* QUOTED PASSAGE:
We settled into a town in Brevard County. I attended school there and the rapes continued. No one seemed to notice. My mother began to get sicker, requiring her to be gone from the house for long periods. One school day in May of that year, I doubled over in pain on the baseball field. The school notified my mother, who took me to the doctor. The doctor told me that I was eight months pregnant. Not one person questioned me about this. The doctor, the nurses, nor the school officials asked one question or voiced one concern. In April of 1973, my child was born. Again, no one asked questions. It was assumed by most that I was just a "bad girl". This wrapped up the school year. The following fall I returned to school. The school board allowed me to advance grades as quickly as I could. The rapes continued, and my mother became sicker.

No one noticed what was happening. In 1976, my mother died. I took my three year old child, and ran away. I lied about my age and married the first man that I could. I did this for no other reason than to get away from the abuse. Of course, this was not a successful marriage. I struggled with guilt because I had left my younger siblings behind. I was worried that they, too would be abused. I hoped that they were safe since the Department of Social Services was involved with the family. I left the state and moved north.

In 1980 I met another man. He really cared about me. He asked if I had been abused because he could see it in my actions. In 1984 we married and moved to South Carolina in 1987. The following year, I had another child. I was working and I had a nice home. As long as I kept a mask on and did not face my life, I believed everything would be all right.

In 1990 my husband retired from the military. Life went on. Working in property management or administration for most of my life, I finally earned enough vacation time to visit my sister in Arizona. Since my husband could not join us, the children and I left for the trip without him. While there, I received a long-distance call from a police officer who was investigating crimes of my stepfather. I learned that my stepfather had beaten a child 2,500 times with a board. During the investigation of this incident, someone told the police that I might have other information about him. The State of Florida employed investigators to work very hard on this case for four years. They were given a confession and learned that my stepfather was still abusing children. I agreed to press charges. After a long battle in court, he received three life sentences for his crimes against me.

Since that time, I have gotten counseling and education. I changed my profession to become a Victim's Advocate for a Rape Crisis Center where I am the Support Group Coordinator. I provide peer-style support groups in three counties for victims of child sexual abuse, incest, and sexual assault. I am also actively involved in the From Darkness To Light organization.

If I can give one piece of advice to other survivors, it is the following. Remember that you are a victim. It was not your fault. It is never too late to report it as you can see from my case.

I am the very proud mother of five children (my youngest one is forever special), grandmother of two children, and a wife of sixteen years. I will always be grateful to my husband, Brian, for putting up with all that has occurred and for standing beside me through it all.

* COMPLETE THE FOLLOWING:
• a. In the account, how many life sentences did the stepfather receive?
• b. Mark each statement yes or no against the account, quoting the words that settle it: (i) The writer's first child was born in April of 1973. (ii) The writer and her husband moved to South Carolina in 1984. (iii) The writer now serves as Support Group Coordinator at a Rape Crisis Center.
• c. Sum up the account in two sentences.

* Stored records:
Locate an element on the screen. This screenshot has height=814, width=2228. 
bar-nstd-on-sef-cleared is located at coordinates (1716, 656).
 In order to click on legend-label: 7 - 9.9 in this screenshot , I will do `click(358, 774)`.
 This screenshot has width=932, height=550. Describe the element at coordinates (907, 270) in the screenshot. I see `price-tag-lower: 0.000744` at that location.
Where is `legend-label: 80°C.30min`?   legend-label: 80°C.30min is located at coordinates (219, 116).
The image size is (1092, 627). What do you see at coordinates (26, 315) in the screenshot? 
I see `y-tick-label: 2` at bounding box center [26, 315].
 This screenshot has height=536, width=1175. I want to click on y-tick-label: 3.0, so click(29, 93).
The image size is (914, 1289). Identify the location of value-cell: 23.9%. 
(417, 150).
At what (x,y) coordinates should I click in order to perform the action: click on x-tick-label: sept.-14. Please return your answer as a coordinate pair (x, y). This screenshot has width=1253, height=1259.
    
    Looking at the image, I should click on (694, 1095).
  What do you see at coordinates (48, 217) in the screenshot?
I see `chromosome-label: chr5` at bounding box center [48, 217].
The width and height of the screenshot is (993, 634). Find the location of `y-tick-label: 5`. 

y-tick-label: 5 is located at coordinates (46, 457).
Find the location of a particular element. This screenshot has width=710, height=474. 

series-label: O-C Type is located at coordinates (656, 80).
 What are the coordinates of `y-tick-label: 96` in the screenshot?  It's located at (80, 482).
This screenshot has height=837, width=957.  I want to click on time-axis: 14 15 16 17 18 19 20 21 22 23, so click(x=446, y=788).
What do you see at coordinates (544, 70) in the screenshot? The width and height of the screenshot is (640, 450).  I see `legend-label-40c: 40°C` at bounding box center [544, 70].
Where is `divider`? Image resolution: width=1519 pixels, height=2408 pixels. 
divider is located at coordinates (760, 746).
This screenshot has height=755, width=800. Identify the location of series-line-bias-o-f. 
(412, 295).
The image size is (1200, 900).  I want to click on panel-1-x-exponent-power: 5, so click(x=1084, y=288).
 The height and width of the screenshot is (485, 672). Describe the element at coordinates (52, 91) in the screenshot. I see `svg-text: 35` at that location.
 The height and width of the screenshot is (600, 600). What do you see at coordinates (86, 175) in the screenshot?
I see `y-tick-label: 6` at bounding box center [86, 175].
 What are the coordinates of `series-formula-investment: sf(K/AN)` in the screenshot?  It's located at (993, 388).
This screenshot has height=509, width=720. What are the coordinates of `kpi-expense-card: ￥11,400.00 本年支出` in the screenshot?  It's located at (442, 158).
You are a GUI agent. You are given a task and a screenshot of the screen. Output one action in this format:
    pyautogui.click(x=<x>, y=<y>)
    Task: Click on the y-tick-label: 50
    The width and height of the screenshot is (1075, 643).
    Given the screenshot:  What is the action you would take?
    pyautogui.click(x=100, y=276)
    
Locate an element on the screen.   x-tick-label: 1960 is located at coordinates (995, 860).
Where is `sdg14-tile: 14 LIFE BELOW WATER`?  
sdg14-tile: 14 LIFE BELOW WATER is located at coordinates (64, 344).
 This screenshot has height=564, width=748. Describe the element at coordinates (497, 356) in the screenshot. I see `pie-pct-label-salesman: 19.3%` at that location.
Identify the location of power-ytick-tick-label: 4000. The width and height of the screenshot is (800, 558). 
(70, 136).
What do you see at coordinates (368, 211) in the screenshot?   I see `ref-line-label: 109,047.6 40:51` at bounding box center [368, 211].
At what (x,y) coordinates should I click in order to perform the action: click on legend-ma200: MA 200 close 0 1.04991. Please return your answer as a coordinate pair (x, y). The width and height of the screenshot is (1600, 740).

* ANSWERS TO THE EXERCISE:
• a. Three life sentences.

• b.
(i) Yes: "In April of 1973, my child was born."
(ii) No: "In 1984 we married and moved to South Carolina in 1987."
(iii) Yes: "I changed my profession to become a Victim's Advocate for a Rape Crisis Center where I am the Support Group Coordinator."

• c. The writer describes being repeatedly raped as a child while no one noticed or asked questions, even after giving birth in 1973, and then running away after the mother's death in 1976. Years later, a Florida investigation led to the stepfather receiving three life sentences, and the writer now works as a Victim's Advocate leading support groups and tells other survivors that it was not their fault and that it is never too late to report.